In the district court, the defendants moved to strike Manzari’s complaint pursuant to California’s anti-SLAPP statute, California Code of Civil Procedure § 425.16(e). In ruling on an anti-SLAPP motion, the court engages in a two-step process. First, it decides whether the defendants have made a threshold showing that the challenged cause of action is one arising from a protected activity. If they succeed in meeting this threshold requirement, the burden then shifts to the plaintiff to demonstrate a reasonable probability of prevailing on its claims, by showing that the complaint is both legally sufficient and supported by a prima facie showing of facts to sustain a favorable judgment if the evidence submitted by the plaintiff is credited.
In deciding the first step, the Ninth Circuit agreed that publishing an article regarding the public health aspects and safety of a the California adult entertainment industry was a topic of public interest, sufficient to satisfy the Daily Mail’s initial burden that the libel and false light suit targeted speech protected by the anti-SLAPP statute.
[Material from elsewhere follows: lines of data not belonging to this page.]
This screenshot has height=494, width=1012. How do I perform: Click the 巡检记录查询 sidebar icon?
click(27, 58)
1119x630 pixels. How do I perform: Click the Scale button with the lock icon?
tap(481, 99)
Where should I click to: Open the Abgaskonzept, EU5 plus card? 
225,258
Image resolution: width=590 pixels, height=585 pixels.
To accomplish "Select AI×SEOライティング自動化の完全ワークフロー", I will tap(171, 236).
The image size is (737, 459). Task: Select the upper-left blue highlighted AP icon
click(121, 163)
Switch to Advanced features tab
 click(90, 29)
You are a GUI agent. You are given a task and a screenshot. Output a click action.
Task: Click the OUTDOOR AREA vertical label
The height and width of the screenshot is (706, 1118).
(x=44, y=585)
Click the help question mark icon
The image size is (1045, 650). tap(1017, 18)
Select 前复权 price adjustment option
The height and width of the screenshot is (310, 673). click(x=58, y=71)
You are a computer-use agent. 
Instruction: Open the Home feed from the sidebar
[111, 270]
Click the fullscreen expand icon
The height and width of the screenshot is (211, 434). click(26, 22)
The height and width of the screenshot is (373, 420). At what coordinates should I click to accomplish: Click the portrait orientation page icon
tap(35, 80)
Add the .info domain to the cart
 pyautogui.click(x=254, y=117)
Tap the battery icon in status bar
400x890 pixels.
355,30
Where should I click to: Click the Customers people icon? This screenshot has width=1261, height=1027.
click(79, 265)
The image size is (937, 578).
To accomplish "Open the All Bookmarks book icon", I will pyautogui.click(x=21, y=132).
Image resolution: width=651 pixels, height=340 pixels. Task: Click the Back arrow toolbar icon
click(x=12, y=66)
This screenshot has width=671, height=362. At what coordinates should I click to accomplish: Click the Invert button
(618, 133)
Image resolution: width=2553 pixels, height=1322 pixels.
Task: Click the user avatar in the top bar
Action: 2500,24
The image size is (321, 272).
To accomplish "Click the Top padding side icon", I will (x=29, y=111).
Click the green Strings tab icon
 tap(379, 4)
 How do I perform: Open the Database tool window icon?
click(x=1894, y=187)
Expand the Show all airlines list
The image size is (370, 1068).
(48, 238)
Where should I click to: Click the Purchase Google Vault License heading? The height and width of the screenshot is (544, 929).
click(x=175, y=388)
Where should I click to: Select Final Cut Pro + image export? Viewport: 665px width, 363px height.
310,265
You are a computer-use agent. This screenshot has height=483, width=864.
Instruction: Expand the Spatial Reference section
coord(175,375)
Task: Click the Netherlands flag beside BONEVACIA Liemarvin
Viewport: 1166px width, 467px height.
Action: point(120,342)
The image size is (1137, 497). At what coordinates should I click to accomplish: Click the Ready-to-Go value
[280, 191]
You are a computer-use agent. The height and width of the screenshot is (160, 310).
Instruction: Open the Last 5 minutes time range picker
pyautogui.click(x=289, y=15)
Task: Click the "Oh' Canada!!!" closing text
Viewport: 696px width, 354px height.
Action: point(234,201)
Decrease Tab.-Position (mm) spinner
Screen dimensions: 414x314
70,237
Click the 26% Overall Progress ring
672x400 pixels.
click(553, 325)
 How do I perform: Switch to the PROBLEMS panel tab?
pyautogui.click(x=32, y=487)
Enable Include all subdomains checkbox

In deciding the second step, Manzari was required to show that the article was reasonably understandable to imply the defamatory statement. Manzari was also required to show that the Daily Mail acted with actual malice, because the Court deemed Manzari a public figure, in light of her celebrity in the world of adult entertainment, “millions of Internet downloads, extensive publicity, and broad public exposure[.]”
The Ninth Circuit held that Manzari had presented sufficient evidence of the article’s defamatory implication, and that a reasonable reader could infer that the article is about Manzari, particularly given the size and placement of the photographs and text. Even though the Daily Mail did not affirmatively state that Manzari was the performer with HIV, the court recognized that “a photograph itself can convey both an implicit and an explicit message and . . . the headline, caption and photograph taken together are also a statement.” Moreover, the Daily Mail could not “cure the obvious message conveyed by the headline, photo and caption” by making a “passing reference buried in the article” that the performer in question had not yet been identified.
In proving actual malice, Manzari was required to present evidence that defendants acted with knowledge of falsity or reckless disregard for the truth. In light of the combination of the headline, the stock photograph of Manzari, and the caption, the Ninth Circuit found that Manzari met her burden. The Ninth Circuit analogized this case to a newspaper running the headline: “High Profile Figure Accused of Murder” alongside a stock photograph of a mayor of a major city, or “Industry Shocked that Grocery Sprayed Veggies with Pesticide” alongside a stock photograph of a national-recognized grocery store name. In such instances, “the publishers would be hard-pressed to plausibly claim that they had simply selected a ‘stock’ photograph.” According to the Ninth Circuit, any such argument “cannot immunize publishers” and constitutes reckless disregard for the truth or falsity of the implication they are making.